• Task prompt:
Reproduce exactly the stretch of lines running from the line with "Click the Befristetes" to the end of the entries below.

Stored data entries:
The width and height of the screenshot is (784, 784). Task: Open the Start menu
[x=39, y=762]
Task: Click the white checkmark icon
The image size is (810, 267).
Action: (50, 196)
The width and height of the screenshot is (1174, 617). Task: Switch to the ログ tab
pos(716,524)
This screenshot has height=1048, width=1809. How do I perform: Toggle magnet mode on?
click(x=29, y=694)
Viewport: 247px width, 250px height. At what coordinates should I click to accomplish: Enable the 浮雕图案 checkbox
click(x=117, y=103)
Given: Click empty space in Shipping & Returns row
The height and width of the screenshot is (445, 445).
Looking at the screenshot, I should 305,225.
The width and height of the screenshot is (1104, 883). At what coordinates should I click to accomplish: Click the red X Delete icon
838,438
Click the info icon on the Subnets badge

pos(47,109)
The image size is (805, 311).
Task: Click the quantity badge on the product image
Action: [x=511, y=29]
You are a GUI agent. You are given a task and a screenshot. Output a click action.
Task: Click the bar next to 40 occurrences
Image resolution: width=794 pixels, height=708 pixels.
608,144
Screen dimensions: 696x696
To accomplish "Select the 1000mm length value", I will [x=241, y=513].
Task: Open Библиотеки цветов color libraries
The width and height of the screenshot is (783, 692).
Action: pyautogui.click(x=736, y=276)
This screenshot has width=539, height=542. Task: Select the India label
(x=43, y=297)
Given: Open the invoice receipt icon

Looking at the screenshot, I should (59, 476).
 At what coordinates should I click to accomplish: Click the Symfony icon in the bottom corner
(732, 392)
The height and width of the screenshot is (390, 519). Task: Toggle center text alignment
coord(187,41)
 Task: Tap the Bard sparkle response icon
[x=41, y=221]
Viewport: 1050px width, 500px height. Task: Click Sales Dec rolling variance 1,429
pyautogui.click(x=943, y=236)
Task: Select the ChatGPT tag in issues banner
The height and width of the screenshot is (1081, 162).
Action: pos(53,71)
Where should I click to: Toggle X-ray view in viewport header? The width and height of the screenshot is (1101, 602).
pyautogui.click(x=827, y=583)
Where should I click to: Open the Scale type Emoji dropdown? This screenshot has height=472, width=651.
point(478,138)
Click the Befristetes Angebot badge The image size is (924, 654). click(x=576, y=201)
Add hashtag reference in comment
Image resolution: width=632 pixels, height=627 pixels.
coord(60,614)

• Worked solution:
Click the Befristetes Angebot badge The image size is (924, 654). click(x=576, y=201)
Add hashtag reference in comment
Image resolution: width=632 pixels, height=627 pixels.
coord(60,614)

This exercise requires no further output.